Innovative solutions today increasingly address a complex web in which products, services, technologies and user needs are interwoven. This in turn means that innovation is increasingly dependent on agreements within larger groups of stakeholders. This carries an inherent risk of slowing the innovative process down – precisely at the time it needs to speed up in the face of an ever more dynamic and volatile market. Traditional markets are becoming increasingly saturated, educated and brand-wary.

Companies can no longer rely solely on technology breakthroughs and incremental product development. Effective differentiation and real added value for the consumer are achieved by incorporating end-user insights in product innovation. This takes on an added significance when designing solutions for the emerging connected, digitally enabled world.

Products and services are increasingly overlapping, everyday products are more intelligent and adaptive, and the focus is on ‘systems' rather than stand-alone devices. Additionally, user needs are evolving over time. Maintaining simplicity and understanding the user in such a landscape becomes a challenge.

The industry needs a new kind of industrial design because of these developments, and our Industrial Design approach is acting in response to this need.
Ideas for innovation can quickly be hampered by technical limitations, incomplete use of user insights or lack of fit to existing business models. 
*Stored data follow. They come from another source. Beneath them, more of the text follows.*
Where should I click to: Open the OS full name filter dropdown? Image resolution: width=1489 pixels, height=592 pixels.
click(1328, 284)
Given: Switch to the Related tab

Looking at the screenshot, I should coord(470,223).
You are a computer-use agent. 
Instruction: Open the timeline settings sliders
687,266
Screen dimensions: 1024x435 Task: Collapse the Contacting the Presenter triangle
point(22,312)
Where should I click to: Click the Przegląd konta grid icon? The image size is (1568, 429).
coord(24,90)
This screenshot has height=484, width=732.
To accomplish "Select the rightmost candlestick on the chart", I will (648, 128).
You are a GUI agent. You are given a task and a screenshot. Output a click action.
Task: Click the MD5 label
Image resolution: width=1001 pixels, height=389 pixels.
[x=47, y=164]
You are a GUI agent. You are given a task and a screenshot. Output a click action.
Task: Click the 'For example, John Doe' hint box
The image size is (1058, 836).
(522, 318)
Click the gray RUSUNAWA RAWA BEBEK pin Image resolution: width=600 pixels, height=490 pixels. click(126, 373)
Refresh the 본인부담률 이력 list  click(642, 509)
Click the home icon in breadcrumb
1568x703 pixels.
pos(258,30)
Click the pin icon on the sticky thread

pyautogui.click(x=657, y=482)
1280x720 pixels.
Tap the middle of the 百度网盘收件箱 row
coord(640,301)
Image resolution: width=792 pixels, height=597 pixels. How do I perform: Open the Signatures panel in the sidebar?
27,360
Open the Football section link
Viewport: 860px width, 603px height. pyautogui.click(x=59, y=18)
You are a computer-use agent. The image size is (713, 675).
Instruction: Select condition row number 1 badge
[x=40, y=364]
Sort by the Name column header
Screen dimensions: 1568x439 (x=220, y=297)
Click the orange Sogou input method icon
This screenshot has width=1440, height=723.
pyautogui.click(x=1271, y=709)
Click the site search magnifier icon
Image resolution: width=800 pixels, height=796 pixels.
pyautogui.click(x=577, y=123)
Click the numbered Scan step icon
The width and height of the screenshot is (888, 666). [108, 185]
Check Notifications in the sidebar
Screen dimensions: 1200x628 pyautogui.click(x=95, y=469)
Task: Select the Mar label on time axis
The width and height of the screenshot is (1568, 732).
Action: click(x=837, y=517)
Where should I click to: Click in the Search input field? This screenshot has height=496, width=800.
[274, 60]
The need to be connected and the need for the customer to be an integral part of the value chain has forced all leading industrial and political bodies to incorporate human values, needs and desires from the very beginning of the innovation process. Industrial design must be based on a more flexible and collaborative approach than ever before. We need to align the way we innovate across disciplines, creating collaborative platforms to rapidly interconnect design ideas, technology solutions and business models.

Innovation in this climate requires social science, design, engineering and business to be brought together in an interdisciplinary way. Industrial design should simultaneously support and catalyze the contributions of all participants, enabling a collaborative exploration of potential futures that can be translated to each partner's individual perspective. In the Industrial Design Department of TU/e, we are seeking to do just this through research and education. Over the past twenty years design has changed towards being a strategic driver as well as a proactive contributor. Design needs to change still further if it is indeed to fulfill its cultural and strategic purpose; if it is to co-lead and to enrich our cultures; and to respond to the emerging needs of people who need to participate and transform themselves in this globally networked, digitally tooled and content-saturated world.

As society exits the Industrial Age, so the excesses of daily production and consumption patterns are becoming evident. The ‘old-new' way of doing things, based on productivity and more of everything and faster, was based on the metaphor of the machine. Today, the issue is about relevant and meaningful innovation for society, for cultures and for people. The industry is moving up the value chain and needs to create new value propositions.

The Department is striving to establish its own unique vision within the future disciplinary landscape of Industrial Design. Integration of the Design, Engineering and Social Sciences perspectives will enable us to create intelligent systems, products and related services in a societal context based on ‘human values' rather than on the ‘efficiency' criterion that has saturated today's design.